►

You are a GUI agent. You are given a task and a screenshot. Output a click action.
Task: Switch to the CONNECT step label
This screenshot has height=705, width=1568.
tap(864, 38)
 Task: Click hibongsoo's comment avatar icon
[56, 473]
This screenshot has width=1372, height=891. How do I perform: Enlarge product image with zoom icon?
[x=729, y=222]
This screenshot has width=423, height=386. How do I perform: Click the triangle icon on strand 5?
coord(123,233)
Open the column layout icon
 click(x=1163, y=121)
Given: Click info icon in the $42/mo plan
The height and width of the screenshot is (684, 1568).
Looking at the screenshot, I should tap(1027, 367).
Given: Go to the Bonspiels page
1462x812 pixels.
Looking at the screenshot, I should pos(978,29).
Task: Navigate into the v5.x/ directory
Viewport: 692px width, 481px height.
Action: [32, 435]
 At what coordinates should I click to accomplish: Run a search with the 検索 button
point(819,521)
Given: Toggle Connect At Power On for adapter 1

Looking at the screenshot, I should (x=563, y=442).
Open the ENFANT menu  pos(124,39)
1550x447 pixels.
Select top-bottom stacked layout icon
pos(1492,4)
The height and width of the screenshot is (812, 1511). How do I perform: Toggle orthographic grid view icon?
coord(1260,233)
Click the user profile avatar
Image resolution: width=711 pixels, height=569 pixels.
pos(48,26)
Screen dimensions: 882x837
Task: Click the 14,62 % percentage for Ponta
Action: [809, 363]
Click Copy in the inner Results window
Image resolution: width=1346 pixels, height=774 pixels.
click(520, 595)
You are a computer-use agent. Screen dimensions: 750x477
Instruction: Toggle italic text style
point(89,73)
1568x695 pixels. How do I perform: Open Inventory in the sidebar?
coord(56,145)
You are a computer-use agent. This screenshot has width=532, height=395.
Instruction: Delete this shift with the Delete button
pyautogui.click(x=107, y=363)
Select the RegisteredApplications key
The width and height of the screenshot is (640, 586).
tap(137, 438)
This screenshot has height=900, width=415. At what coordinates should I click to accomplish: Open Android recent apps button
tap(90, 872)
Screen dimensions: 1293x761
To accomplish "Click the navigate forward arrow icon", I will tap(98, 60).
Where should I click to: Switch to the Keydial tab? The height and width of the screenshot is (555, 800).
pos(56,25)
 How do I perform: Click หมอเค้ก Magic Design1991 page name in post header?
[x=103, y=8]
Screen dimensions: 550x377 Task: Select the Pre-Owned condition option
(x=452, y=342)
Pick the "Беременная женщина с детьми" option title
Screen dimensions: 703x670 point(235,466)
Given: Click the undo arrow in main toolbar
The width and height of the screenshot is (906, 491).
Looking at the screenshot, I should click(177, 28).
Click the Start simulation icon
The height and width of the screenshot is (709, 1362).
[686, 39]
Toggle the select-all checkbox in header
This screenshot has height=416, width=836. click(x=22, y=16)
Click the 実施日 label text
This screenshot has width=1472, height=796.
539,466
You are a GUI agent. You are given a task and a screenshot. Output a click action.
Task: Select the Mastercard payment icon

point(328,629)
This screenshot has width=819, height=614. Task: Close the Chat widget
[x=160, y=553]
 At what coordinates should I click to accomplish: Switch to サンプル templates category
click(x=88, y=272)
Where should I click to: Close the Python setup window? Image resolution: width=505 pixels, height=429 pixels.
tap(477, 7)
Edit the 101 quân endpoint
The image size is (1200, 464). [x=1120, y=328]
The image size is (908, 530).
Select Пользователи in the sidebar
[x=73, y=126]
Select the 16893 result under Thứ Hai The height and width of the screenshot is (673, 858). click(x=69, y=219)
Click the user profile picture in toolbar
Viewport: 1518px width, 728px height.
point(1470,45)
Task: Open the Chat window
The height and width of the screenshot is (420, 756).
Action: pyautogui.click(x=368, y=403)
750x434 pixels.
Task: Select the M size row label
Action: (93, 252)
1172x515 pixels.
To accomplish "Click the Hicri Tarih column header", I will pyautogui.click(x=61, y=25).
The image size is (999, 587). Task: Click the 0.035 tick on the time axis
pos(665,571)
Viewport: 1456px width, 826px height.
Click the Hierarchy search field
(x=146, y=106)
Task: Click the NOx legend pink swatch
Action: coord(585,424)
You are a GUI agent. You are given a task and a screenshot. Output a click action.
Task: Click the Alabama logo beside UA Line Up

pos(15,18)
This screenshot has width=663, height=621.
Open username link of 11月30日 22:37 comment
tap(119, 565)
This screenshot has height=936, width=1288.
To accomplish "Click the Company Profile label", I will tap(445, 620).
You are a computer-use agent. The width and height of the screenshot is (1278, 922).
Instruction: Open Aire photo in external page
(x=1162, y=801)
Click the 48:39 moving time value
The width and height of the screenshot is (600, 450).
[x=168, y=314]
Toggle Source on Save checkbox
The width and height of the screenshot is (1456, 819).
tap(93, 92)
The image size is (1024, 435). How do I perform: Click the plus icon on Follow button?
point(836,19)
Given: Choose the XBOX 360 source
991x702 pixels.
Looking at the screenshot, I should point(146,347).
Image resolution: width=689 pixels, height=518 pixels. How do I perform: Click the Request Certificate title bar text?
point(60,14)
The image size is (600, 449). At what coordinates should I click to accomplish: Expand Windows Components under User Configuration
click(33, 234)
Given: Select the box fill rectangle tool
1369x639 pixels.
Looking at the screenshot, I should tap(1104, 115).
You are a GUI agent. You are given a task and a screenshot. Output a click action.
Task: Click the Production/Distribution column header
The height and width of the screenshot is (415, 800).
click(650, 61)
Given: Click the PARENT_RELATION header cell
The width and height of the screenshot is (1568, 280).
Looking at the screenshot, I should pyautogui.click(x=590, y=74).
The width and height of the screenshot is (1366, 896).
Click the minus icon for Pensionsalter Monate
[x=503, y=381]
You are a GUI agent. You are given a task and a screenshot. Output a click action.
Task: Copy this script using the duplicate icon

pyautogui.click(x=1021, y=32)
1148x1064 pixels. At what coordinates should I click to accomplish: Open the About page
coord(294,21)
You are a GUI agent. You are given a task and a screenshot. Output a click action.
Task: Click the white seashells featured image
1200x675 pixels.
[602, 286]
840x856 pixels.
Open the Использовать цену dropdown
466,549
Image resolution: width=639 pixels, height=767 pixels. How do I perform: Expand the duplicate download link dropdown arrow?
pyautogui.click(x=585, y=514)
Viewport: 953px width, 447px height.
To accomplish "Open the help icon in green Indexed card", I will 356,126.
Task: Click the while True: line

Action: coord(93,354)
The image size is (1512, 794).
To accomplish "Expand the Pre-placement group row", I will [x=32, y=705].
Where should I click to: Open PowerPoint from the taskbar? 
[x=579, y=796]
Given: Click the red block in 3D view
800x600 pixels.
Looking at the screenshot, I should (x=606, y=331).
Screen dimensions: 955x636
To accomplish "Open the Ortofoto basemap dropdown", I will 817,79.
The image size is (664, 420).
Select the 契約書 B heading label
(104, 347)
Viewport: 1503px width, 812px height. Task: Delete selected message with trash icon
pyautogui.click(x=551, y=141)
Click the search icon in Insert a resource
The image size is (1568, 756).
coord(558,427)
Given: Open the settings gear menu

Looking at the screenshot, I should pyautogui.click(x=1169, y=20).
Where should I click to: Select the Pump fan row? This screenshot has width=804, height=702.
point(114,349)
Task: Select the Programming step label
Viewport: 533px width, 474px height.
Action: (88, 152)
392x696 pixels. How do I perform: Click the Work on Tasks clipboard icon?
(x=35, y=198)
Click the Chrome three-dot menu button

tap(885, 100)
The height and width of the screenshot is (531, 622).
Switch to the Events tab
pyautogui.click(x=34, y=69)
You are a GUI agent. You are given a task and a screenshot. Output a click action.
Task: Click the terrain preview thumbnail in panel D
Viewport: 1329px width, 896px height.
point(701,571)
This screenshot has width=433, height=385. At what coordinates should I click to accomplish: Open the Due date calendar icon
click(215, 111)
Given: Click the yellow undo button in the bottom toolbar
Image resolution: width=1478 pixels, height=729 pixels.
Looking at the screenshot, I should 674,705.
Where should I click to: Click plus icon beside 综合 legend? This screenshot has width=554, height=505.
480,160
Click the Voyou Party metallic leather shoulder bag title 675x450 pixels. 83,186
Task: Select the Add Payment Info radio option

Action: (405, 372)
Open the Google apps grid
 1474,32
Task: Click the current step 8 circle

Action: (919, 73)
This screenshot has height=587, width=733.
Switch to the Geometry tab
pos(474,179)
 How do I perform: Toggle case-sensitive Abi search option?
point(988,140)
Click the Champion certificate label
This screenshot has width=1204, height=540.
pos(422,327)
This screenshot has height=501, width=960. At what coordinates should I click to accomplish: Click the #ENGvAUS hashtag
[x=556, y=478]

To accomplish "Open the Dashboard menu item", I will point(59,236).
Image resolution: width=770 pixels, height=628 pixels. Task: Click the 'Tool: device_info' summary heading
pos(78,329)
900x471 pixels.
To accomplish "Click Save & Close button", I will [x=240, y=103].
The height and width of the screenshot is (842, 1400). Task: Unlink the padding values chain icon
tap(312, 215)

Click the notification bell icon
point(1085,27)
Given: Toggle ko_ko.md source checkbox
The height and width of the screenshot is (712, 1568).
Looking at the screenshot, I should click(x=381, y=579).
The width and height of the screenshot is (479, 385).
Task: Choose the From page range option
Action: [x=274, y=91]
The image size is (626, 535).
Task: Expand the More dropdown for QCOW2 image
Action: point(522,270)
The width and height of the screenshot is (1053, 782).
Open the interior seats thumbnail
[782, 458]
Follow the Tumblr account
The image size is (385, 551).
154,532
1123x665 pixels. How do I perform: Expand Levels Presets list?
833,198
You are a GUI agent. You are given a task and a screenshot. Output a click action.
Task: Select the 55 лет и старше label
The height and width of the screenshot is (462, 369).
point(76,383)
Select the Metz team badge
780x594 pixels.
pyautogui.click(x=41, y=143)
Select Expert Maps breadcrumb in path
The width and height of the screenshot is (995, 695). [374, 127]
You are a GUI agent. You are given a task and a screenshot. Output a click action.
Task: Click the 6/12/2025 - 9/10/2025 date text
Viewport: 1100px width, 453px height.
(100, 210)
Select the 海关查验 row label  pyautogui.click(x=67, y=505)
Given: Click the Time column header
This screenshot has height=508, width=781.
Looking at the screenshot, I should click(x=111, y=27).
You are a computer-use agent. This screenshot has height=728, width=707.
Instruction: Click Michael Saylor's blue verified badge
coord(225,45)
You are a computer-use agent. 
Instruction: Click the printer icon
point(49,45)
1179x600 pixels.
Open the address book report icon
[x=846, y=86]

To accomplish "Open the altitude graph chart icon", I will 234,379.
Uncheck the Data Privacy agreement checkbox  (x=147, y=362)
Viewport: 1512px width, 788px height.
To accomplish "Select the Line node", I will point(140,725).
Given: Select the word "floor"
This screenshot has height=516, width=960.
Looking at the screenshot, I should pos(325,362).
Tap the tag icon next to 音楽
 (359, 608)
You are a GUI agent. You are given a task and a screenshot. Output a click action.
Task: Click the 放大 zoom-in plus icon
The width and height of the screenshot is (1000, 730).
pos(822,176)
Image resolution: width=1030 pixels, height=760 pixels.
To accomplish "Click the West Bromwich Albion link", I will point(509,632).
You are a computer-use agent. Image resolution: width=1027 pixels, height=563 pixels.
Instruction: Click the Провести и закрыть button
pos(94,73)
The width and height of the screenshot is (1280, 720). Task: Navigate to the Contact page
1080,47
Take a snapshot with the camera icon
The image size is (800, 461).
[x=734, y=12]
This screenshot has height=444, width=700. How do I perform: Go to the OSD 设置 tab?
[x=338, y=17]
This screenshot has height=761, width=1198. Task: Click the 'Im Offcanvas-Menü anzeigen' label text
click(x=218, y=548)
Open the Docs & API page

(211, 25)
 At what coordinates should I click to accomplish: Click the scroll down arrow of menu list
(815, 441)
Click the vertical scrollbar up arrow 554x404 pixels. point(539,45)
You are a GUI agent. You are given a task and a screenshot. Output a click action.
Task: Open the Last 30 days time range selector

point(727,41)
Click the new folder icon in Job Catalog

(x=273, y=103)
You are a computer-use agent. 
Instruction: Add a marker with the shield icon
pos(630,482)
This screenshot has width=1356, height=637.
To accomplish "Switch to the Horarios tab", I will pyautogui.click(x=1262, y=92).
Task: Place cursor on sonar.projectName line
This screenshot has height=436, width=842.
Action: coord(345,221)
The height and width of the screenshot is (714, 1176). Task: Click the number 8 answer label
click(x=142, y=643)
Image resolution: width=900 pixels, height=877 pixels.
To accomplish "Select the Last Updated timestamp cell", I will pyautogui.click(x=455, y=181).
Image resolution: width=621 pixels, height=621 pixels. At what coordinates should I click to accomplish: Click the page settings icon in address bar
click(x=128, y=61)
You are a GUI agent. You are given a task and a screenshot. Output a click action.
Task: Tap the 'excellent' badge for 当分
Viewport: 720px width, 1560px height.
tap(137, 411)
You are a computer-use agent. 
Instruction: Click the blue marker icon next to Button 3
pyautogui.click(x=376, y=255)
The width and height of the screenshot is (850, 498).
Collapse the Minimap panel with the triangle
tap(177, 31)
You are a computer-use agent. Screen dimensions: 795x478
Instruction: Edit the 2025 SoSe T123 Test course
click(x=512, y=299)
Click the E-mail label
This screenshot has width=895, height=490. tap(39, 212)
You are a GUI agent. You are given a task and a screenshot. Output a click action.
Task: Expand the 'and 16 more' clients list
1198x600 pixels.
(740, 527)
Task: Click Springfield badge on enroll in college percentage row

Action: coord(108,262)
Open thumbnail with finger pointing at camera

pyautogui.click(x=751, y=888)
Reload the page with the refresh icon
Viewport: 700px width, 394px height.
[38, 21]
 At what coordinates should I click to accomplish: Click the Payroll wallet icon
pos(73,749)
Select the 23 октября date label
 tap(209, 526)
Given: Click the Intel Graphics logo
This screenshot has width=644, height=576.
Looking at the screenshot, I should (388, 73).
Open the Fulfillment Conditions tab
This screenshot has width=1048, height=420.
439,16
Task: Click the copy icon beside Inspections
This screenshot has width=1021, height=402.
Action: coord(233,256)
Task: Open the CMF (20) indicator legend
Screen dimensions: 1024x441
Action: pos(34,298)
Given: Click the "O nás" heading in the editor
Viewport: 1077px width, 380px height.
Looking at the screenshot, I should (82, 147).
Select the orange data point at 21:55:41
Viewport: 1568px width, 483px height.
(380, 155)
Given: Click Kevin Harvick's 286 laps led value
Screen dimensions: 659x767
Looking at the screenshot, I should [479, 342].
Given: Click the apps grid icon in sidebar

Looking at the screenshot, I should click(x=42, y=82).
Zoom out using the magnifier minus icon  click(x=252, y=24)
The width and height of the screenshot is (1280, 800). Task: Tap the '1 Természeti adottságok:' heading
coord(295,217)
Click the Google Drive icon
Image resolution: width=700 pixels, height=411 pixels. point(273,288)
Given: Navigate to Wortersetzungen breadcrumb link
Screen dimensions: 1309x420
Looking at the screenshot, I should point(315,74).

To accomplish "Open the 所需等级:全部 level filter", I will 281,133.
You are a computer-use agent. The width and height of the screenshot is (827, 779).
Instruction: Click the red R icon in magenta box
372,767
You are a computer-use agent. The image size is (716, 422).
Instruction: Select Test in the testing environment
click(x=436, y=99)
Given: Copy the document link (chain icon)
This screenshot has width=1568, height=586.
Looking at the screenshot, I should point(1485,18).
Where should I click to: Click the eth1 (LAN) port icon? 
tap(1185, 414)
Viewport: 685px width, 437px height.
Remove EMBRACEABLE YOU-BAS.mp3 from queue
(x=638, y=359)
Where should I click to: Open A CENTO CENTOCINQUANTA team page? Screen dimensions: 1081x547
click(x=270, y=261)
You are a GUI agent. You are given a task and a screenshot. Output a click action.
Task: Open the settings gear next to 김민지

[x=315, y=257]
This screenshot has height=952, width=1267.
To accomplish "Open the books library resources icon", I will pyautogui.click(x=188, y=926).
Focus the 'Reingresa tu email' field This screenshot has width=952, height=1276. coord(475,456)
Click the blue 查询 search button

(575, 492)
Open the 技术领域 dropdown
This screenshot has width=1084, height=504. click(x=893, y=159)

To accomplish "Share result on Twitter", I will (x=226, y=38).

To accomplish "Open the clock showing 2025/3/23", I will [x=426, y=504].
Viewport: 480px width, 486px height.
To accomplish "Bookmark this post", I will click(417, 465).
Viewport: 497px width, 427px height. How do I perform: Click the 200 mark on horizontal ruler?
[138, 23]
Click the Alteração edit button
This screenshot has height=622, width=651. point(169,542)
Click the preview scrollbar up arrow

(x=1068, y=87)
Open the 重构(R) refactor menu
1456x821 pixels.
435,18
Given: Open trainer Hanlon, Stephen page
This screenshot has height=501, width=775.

◄

* **Task to complete**
In the entries above, find the line holding "Instruction: Click the blue" and the line holding "Open the Fulfillment Conditions tab"; print both of them and every line between, exactly, and nothing else.

* **Response box**
Instruction: Click the blue marker icon next to Button 3
pyautogui.click(x=376, y=255)
The width and height of the screenshot is (850, 498).
Collapse the Minimap panel with the triangle
tap(177, 31)
You are a computer-use agent. Screen dimensions: 795x478
Instruction: Edit the 2025 SoSe T123 Test course
click(x=512, y=299)
Click the E-mail label
This screenshot has width=895, height=490. tap(39, 212)
You are a GUI agent. You are given a task and a screenshot. Output a click action.
Task: Expand the 'and 16 more' clients list
1198x600 pixels.
(740, 527)
Task: Click Springfield badge on enroll in college percentage row

Action: coord(108,262)
Open thumbnail with finger pointing at camera

pyautogui.click(x=751, y=888)
Reload the page with the refresh icon
Viewport: 700px width, 394px height.
[38, 21]
 At what coordinates should I click to accomplish: Click the Payroll wallet icon
pos(73,749)
Select the 23 октября date label
 tap(209, 526)
Given: Click the Intel Graphics logo
This screenshot has width=644, height=576.
Looking at the screenshot, I should (388, 73).
Open the Fulfillment Conditions tab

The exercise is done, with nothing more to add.